How to reward people for the right things in BPM?

Do you have an employee reward model in your organization? Have you ever thought, who has designed it and for what purpose? Sometimes HR people design the reward model to keep people committed to the organization. In some organizations, management designs the reward model to keep people motivated to work. Financial departments may reward people based on financial numbers like growth in turnover and profit. And in some cases, it may not even be a bad idea to share the wealth that organization receives!

The problem with this, however, is that people may not know what exactly they are supposed to do to grow those numbers. How many times employees have been told to earn 20% more revenue this year while they are working on an assembly line? It is really hard to see the connection between the two, even though it does exist.

Business Process Management (BPM) is about managing everything that is done in an organization to provide successful customer outcomes. Also, people do what they are paid or rewarded for. Alas, organizations should combine the two things together and get the benefits of one serving the other. According to BPM research, it is very important that reward models adjust to business needs and to the processes fulfilling them. One research has shown that about 80% of the organizations in Finland have some kind of reward model. The question is, how many of those organizations have designed the reward system to support proper business process management?
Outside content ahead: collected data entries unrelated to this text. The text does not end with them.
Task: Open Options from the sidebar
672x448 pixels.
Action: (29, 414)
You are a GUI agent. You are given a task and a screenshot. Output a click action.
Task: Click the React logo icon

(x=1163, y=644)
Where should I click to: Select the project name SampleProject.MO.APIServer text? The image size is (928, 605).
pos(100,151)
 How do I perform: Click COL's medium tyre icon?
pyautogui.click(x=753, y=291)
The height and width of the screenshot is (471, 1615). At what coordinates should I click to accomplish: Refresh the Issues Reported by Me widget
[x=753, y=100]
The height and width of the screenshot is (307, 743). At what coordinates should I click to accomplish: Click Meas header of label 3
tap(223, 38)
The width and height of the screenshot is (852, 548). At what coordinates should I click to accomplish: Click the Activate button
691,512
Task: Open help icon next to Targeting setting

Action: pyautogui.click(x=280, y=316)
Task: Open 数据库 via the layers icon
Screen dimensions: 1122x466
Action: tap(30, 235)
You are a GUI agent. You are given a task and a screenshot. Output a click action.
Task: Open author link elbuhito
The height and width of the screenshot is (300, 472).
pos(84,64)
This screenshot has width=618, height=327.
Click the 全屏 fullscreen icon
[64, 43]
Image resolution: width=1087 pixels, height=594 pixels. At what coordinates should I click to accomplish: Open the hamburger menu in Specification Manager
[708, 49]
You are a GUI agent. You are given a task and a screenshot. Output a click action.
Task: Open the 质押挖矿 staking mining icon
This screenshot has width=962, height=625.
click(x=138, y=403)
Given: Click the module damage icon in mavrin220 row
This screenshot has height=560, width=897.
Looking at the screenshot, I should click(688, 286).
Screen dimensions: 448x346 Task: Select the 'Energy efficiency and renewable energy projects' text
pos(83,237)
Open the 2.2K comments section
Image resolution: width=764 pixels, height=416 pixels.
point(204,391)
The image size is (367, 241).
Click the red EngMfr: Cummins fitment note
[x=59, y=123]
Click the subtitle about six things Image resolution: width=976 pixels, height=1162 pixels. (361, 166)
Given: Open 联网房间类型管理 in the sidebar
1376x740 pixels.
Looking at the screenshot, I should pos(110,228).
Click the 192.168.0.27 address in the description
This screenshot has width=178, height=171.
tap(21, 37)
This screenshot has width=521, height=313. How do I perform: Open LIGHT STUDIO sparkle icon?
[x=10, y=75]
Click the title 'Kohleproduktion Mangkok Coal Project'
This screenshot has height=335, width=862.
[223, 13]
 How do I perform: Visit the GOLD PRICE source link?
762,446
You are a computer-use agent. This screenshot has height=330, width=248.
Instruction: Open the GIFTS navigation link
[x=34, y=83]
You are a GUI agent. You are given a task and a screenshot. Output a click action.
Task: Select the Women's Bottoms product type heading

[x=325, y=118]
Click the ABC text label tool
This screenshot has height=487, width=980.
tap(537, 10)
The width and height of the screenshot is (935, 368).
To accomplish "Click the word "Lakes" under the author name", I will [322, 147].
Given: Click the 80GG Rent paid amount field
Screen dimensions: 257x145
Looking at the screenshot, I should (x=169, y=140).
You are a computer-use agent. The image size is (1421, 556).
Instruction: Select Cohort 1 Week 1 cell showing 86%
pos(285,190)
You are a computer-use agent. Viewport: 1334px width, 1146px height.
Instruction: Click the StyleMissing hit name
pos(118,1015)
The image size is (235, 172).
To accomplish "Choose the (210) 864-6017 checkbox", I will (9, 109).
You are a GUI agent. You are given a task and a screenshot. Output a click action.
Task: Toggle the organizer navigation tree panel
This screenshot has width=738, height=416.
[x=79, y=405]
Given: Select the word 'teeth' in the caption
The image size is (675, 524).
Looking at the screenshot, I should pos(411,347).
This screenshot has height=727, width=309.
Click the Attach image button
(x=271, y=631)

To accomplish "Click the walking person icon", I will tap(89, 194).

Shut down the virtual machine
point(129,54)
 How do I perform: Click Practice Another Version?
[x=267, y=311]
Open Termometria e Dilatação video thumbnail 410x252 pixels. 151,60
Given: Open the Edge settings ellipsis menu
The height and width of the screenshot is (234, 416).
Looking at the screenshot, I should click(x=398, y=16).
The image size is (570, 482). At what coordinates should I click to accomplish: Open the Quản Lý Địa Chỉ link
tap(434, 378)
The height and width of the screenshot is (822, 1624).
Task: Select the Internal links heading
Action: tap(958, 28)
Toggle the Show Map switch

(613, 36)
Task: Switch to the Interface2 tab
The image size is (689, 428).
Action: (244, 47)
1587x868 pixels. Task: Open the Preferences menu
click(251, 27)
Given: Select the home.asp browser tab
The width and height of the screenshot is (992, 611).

If you have a reward model in your organization, take a few minutes and evaluate how many of the items that it has for evaluation actually help your customer to succeed? How many of them support you in improving business processes so that they will produce better results? I bet not many…
What should those reward models be based on then? Here are few ideas on that:

 

Reward model should adjust based on process changes

If you do not change the reward model when you change your business processes, people are going to keep on doing what they were used to. An answer to this is not to have high-level economic measurements for rewarding, because as I mentioned earlier, people may not know what to do. The reward model should reflect those things that will motivate people to do the things that will result to successful customer outcomes.
The model will have to reflect the business that you are in. For consultants, you can have more outcome-oriented measurement while for people working in manufacturing lines you need more accurate ones. But the difference to traditional thinking is in the ideology that each reward model is based on and also in its flexibility.

 

Reward model should be based on providing successful customer outcomes

As we all know, customers pay for those rewards to be given. Is it then not only fair to reward on results that come to them? Rewarding employees for growth in turnover will not help these employees to think about your customers. You get what you reward for, and that is a two-sided sword. Providing successful customer outcomes through well-designed business processes is a good reason to reward people. This requires changing the old mind-set of setting economical goals and controlling people with them. You will receive the economic outcomes if your people are doing the right things.

 

As a summary, my recommendation is to abandon the old ways of thinking about reward models from an organization’s internal perspective. Successful companies in 21st century design their reward models to support the successful customer outcomes produced through well thought out business processes.